(What you will do) Take the data below. Output it exactly from its first line through the line containing "Task: Enter fullscreen mode".

Stored entries
+--

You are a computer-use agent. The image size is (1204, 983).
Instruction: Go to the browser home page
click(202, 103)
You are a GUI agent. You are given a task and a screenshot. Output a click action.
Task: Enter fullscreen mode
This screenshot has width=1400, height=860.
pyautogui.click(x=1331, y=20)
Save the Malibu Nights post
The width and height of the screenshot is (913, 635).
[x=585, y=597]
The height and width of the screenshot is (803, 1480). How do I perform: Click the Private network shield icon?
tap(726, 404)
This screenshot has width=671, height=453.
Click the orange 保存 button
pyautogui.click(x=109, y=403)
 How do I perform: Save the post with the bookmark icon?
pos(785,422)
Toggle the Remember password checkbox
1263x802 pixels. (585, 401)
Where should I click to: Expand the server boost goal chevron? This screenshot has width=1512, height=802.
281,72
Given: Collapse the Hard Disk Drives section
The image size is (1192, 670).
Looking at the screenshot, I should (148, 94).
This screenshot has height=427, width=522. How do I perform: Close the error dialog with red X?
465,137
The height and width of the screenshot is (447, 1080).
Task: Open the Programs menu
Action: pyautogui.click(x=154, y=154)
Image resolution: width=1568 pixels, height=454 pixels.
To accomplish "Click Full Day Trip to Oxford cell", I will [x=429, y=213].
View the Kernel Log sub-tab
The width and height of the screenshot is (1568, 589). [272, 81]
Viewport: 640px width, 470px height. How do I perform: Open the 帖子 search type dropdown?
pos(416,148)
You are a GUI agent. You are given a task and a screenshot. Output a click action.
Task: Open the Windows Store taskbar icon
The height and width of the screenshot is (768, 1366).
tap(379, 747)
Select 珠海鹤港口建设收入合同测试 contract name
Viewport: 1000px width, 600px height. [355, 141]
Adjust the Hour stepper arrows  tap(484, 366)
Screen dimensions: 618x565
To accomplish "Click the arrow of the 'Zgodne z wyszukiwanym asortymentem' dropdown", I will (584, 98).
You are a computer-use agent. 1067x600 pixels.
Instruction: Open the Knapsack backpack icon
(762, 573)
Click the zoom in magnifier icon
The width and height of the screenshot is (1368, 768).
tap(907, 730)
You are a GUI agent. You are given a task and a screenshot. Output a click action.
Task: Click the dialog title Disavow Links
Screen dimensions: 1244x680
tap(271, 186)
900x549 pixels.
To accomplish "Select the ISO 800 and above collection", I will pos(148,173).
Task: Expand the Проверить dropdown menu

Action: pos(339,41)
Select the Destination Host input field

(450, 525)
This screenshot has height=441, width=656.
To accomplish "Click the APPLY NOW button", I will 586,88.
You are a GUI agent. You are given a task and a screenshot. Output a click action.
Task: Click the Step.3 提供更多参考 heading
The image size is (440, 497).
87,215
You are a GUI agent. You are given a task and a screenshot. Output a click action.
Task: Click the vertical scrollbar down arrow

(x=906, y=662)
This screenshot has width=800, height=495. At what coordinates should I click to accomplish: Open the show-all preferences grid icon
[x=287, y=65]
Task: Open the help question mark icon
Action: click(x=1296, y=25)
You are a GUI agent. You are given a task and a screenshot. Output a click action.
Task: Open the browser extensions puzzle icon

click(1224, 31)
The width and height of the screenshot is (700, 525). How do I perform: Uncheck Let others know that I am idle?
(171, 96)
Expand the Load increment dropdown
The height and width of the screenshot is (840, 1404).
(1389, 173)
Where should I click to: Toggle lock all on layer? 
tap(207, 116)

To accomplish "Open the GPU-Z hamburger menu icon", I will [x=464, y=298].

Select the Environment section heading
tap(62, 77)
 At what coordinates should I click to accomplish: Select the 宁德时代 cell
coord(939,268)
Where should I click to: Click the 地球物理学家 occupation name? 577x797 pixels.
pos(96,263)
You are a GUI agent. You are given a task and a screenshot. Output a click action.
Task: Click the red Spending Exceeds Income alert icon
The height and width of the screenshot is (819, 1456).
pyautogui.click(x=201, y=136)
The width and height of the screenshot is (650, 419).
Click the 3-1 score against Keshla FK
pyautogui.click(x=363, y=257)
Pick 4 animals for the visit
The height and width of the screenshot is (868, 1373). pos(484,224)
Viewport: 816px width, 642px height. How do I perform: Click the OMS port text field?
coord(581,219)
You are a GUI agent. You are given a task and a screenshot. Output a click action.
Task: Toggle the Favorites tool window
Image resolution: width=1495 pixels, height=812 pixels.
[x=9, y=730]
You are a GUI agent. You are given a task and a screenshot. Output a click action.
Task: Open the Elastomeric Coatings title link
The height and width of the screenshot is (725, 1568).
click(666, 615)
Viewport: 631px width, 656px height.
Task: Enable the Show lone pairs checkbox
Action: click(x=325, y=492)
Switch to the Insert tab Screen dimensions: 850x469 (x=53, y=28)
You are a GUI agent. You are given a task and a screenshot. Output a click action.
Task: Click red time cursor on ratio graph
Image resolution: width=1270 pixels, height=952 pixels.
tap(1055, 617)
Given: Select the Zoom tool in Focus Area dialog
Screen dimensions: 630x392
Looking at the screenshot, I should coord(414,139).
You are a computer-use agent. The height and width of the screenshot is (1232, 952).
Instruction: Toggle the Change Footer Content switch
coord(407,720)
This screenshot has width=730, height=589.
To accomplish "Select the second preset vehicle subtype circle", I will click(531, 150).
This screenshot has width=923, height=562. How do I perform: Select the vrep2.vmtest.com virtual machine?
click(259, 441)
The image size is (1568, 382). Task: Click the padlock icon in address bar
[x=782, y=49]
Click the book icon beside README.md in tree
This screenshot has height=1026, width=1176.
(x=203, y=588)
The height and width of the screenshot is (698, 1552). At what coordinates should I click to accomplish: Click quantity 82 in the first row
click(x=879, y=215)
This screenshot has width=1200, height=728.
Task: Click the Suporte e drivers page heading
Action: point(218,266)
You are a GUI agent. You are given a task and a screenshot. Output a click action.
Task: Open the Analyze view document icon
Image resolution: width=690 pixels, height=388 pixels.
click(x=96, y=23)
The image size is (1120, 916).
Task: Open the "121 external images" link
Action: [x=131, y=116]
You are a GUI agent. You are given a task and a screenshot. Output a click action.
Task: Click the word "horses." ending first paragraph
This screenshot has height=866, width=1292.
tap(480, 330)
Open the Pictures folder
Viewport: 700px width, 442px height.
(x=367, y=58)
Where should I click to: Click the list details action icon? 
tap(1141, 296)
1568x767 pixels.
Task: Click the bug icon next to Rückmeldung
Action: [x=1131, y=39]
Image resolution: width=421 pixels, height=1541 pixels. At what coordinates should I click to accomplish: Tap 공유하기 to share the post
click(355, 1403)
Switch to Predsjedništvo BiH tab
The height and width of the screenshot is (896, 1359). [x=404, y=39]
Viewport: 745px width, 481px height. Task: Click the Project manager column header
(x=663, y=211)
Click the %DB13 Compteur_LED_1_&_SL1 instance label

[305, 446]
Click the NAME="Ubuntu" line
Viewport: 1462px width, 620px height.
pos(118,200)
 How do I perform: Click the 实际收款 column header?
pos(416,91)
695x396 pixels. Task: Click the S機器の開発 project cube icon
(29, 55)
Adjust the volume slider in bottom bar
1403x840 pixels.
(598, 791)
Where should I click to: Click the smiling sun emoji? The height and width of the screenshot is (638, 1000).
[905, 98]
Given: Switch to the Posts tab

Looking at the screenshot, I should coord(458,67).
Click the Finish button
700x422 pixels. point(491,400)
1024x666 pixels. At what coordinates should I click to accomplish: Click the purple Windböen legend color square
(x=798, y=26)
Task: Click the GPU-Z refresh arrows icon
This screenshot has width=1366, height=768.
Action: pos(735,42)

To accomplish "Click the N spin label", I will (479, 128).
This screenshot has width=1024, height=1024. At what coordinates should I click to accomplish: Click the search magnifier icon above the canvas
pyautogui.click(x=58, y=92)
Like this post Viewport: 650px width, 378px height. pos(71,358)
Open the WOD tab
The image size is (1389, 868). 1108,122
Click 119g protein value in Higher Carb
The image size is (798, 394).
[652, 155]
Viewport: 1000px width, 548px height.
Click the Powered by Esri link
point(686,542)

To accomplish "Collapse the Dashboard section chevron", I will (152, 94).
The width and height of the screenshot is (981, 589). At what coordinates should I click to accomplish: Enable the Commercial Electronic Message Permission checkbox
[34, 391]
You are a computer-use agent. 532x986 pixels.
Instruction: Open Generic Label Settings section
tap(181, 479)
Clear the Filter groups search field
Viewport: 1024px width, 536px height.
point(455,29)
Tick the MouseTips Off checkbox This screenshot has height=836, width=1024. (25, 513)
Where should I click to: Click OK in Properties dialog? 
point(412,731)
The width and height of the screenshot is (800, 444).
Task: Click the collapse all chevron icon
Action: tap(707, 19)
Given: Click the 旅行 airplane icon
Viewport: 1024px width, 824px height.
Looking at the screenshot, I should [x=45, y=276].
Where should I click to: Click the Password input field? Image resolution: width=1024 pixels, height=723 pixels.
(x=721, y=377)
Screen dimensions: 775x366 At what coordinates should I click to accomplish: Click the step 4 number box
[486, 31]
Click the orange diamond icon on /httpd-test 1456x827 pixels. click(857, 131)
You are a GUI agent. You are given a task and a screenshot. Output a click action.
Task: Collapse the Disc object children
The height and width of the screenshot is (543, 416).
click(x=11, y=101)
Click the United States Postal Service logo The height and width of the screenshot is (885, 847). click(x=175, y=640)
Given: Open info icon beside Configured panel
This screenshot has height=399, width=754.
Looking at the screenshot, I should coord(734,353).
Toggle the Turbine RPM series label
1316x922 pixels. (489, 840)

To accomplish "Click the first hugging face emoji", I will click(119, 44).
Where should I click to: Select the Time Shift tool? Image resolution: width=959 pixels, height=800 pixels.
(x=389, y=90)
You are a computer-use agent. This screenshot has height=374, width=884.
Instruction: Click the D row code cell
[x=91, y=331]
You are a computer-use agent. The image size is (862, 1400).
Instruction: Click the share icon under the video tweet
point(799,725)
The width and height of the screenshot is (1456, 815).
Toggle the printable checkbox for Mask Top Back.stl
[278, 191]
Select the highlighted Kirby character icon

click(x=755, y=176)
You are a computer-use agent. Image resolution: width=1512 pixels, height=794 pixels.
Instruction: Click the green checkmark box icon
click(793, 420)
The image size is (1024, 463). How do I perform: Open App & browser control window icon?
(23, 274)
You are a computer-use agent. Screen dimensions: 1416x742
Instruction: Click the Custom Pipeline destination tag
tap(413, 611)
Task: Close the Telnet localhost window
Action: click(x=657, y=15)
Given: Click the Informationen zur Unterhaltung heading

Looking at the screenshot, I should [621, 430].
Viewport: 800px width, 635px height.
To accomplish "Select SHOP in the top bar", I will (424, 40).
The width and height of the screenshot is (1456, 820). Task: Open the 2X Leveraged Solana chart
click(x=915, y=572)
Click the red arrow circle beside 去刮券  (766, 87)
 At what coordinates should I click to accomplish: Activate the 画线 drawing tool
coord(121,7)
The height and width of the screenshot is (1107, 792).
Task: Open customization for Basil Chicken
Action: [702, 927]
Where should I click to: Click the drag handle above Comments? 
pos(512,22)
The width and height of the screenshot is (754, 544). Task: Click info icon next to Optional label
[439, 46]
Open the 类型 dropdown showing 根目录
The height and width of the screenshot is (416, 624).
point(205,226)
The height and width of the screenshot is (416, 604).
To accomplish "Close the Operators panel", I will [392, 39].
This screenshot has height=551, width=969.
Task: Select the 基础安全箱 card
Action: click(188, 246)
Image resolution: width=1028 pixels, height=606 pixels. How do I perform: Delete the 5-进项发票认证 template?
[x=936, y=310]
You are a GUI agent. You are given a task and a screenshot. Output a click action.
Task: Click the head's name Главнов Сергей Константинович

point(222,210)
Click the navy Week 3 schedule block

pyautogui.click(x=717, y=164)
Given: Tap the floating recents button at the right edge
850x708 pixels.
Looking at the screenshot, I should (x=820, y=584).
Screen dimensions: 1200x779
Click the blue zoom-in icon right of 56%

+--

(Result of this exercise)
You are a computer-use agent. The image size is (1204, 983).
Instruction: Go to the browser home page
click(202, 103)
You are a GUI agent. You are given a task and a screenshot. Output a click action.
Task: Enter fullscreen mode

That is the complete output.